**Work instructions:**
Write out each of these lines word for word, making no changes.

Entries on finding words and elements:
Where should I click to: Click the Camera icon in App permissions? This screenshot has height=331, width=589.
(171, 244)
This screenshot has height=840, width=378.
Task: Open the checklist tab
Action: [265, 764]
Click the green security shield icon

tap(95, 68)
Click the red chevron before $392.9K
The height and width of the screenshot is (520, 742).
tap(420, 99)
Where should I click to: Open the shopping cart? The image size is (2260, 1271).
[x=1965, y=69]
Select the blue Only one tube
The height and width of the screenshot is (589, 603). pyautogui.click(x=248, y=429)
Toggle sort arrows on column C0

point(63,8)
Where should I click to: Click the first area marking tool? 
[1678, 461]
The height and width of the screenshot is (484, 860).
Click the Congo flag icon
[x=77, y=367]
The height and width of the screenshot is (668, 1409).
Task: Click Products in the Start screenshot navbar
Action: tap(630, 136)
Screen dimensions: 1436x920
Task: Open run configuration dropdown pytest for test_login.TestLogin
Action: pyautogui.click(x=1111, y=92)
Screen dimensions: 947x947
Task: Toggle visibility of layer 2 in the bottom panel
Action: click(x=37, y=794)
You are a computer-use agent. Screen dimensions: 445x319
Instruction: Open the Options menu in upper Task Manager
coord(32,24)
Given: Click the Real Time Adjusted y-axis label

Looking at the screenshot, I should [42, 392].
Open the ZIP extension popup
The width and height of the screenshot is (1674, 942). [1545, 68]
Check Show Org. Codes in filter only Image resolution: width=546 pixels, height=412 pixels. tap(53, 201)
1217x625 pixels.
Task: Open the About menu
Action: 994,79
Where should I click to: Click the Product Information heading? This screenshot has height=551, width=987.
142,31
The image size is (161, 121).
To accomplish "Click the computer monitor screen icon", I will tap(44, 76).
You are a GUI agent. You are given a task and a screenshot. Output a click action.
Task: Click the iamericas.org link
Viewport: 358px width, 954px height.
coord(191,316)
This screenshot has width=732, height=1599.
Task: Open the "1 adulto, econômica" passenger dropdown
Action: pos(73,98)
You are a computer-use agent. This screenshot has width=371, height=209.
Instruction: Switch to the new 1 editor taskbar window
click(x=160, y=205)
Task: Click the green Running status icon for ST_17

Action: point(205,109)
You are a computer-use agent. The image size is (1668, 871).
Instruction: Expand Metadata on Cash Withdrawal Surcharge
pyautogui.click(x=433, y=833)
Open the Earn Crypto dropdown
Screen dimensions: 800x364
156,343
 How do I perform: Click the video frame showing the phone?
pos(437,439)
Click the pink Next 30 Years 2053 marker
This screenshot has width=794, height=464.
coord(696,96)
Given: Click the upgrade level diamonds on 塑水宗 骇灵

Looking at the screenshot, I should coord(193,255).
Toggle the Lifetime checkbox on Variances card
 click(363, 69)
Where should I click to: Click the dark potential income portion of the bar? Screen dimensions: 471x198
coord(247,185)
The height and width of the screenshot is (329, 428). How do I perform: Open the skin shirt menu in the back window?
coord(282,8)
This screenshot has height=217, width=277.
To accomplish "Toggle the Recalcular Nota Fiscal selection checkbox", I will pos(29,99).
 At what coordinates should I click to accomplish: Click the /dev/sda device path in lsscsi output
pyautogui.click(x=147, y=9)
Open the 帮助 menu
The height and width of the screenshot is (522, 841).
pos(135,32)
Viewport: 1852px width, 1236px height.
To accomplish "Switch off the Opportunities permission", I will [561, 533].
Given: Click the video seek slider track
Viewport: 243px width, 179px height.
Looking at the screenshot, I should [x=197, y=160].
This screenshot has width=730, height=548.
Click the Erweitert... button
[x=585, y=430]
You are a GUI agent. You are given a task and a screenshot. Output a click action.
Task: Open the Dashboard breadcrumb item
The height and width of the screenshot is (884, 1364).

**Reply:**
Where should I click to: Click the Camera icon in App permissions? This screenshot has height=331, width=589.
(171, 244)
This screenshot has height=840, width=378.
Task: Open the checklist tab
Action: [265, 764]
Click the green security shield icon

tap(95, 68)
Click the red chevron before $392.9K
The height and width of the screenshot is (520, 742).
tap(420, 99)
Where should I click to: Open the shopping cart? The image size is (2260, 1271).
[x=1965, y=69]
Select the blue Only one tube
The height and width of the screenshot is (589, 603). pyautogui.click(x=248, y=429)
Toggle sort arrows on column C0

point(63,8)
Where should I click to: Click the first area marking tool? 
[1678, 461]
The height and width of the screenshot is (484, 860).
Click the Congo flag icon
[x=77, y=367]
The height and width of the screenshot is (668, 1409).
Task: Click Products in the Start screenshot navbar
Action: tap(630, 136)
Screen dimensions: 1436x920
Task: Open run configuration dropdown pytest for test_login.TestLogin
Action: pyautogui.click(x=1111, y=92)
Screen dimensions: 947x947
Task: Toggle visibility of layer 2 in the bottom panel
Action: click(x=37, y=794)
You are a computer-use agent. Screen dimensions: 445x319
Instruction: Open the Options menu in upper Task Manager
coord(32,24)
Given: Click the Real Time Adjusted y-axis label

Looking at the screenshot, I should [42, 392].
Open the ZIP extension popup
The width and height of the screenshot is (1674, 942). [1545, 68]
Check Show Org. Codes in filter only Image resolution: width=546 pixels, height=412 pixels. tap(53, 201)
1217x625 pixels.
Task: Open the About menu
Action: 994,79
Where should I click to: Click the Product Information heading? This screenshot has height=551, width=987.
142,31
The image size is (161, 121).
To accomplish "Click the computer monitor screen icon", I will tap(44, 76).
You are a GUI agent. You are given a task and a screenshot. Output a click action.
Task: Click the iamericas.org link
Viewport: 358px width, 954px height.
coord(191,316)
This screenshot has width=732, height=1599.
Task: Open the "1 adulto, econômica" passenger dropdown
Action: pos(73,98)
You are a computer-use agent. This screenshot has width=371, height=209.
Instruction: Switch to the new 1 editor taskbar window
click(x=160, y=205)
Task: Click the green Running status icon for ST_17

Action: point(205,109)
You are a computer-use agent. The image size is (1668, 871).
Instruction: Expand Metadata on Cash Withdrawal Surcharge
pyautogui.click(x=433, y=833)
Open the Earn Crypto dropdown
Screen dimensions: 800x364
156,343
 How do I perform: Click the video frame showing the phone?
pos(437,439)
Click the pink Next 30 Years 2053 marker
This screenshot has width=794, height=464.
coord(696,96)
Given: Click the upgrade level diamonds on 塑水宗 骇灵

Looking at the screenshot, I should coord(193,255).
Toggle the Lifetime checkbox on Variances card
 click(363, 69)
Where should I click to: Click the dark potential income portion of the bar? Screen dimensions: 471x198
coord(247,185)
The height and width of the screenshot is (329, 428). How do I perform: Open the skin shirt menu in the back window?
coord(282,8)
This screenshot has height=217, width=277.
To accomplish "Toggle the Recalcular Nota Fiscal selection checkbox", I will pos(29,99).
 At what coordinates should I click to accomplish: Click the /dev/sda device path in lsscsi output
pyautogui.click(x=147, y=9)
Open the 帮助 menu
The height and width of the screenshot is (522, 841).
pos(135,32)
Viewport: 1852px width, 1236px height.
To accomplish "Switch off the Opportunities permission", I will [561, 533].
Given: Click the video seek slider track
Viewport: 243px width, 179px height.
Looking at the screenshot, I should [x=197, y=160].
This screenshot has width=730, height=548.
Click the Erweitert... button
[x=585, y=430]
You are a GUI agent. You are given a task and a screenshot. Output a click action.
Task: Open the Dashboard breadcrumb item
The height and width of the screenshot is (884, 1364).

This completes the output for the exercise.